Supercomputer simulations have shown that clusters of a protein linked to cancer warp cell membranes, according to scientists at The University of Texas Health Science Center at Houston (UTHealth) Medical School. This research on these protein clusters, or aggregates as scientists call them, could help guide design of new anticancer drugs.
"The aggregate is a large substructure that imposes some kind of curvature on the membrane -- that's really the major observation," said Alemayehu Gorfe, assistant professor of Integrative Biology and Pharmacology at the UTHealth Medical School.
Gorfe led the study published in the Journal of Physical Chemistry Letters in April 2014. They created coarse-grained molecular dynamics simulations of the Ras protein using the Lonestar and Stampede supercomputers at the Texas Advanced Computing Center, one of the nation's leading academic supercomputer centers and part of The University of Texas at Austin.
"Without these two machines, the work in this paper and our other recent publications would not have been possible. TACC was key to this project," Gorfe said. The University of Texas System Research Cyberinfrastructure (UTRC) facilitated the computing resources used by his research group. The National Institutes of Health (NIH) funded the study.
More than one-third of all human cancers are associated with somatic, or post-conception, mutations in Ras proteins, according to the NIH. "Mutations on one of the Ras proteins, Kristen or K-Ras, are responsible for 90 percent or more of pancreatic cancer cases," Gorfe said. "It tells you that it is a very, very important anticancer drug target."
The Ras gene, which codes for the Ras proteins, was discovered in the 1960s, and represents the first gene identified with the potential to cause cancer in humans. Ras gets its name from the rat sarcoma virus, where it was first identified. Scientists believe Ras proteins mediate a chain of cell signals that can cause out of control cell reproduction and ultimately cancer. Scientists today have little understanding of how or what happens when Ras proteins form small, nano-sized clusters on the membrane. The researchers hope that a better understanding of how Ras proteins cluster together and interact with other proteins in cells will bring them one step closer to developing therapeutic targets for Ras-driven tumors.
"It is these nanoclusters, these transient substructures on the cell membrane that assemble and disassemble quickly, that are involved in signal transmission," Gorfe said.
Gorfe's computer simulations showed Ras proteins cluster together, or form aggregates, on the cell membrane. And this led him to question what they might do there.

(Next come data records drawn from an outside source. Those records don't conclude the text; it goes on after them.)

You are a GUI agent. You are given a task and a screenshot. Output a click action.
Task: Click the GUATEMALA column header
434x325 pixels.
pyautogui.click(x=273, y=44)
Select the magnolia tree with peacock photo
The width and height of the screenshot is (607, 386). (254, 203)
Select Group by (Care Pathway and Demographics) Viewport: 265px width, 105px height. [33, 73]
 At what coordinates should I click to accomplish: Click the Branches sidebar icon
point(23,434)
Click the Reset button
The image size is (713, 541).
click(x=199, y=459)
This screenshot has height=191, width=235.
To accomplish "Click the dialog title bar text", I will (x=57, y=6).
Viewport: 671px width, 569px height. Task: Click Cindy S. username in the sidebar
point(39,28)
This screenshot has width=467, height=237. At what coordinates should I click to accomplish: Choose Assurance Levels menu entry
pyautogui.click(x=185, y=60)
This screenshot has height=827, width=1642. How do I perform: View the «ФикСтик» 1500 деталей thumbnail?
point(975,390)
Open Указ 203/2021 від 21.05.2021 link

"Would the proteins just sit passively and not affect the membrane at all? Or would they somehow change its shape? That is the question we asked," Gorfe said. "The observation was clearly that they have a major effect on the membrane."
When the normally flat bilayer of the cell membrane gets drastically curved, scientists call it membrane remodeling. Membrane remodeling typically occurs during cell division, during cell movement as it slithers around, and during vesicle formation, when a small piece buds off like what you might see in a lava lamp.
On a smaller scale, the membrane folds and buckles near clusters of Ras proteins. Gorfe said that understanding the dynamics of Ras proteins is critical to its study as a potential drug target for cancer.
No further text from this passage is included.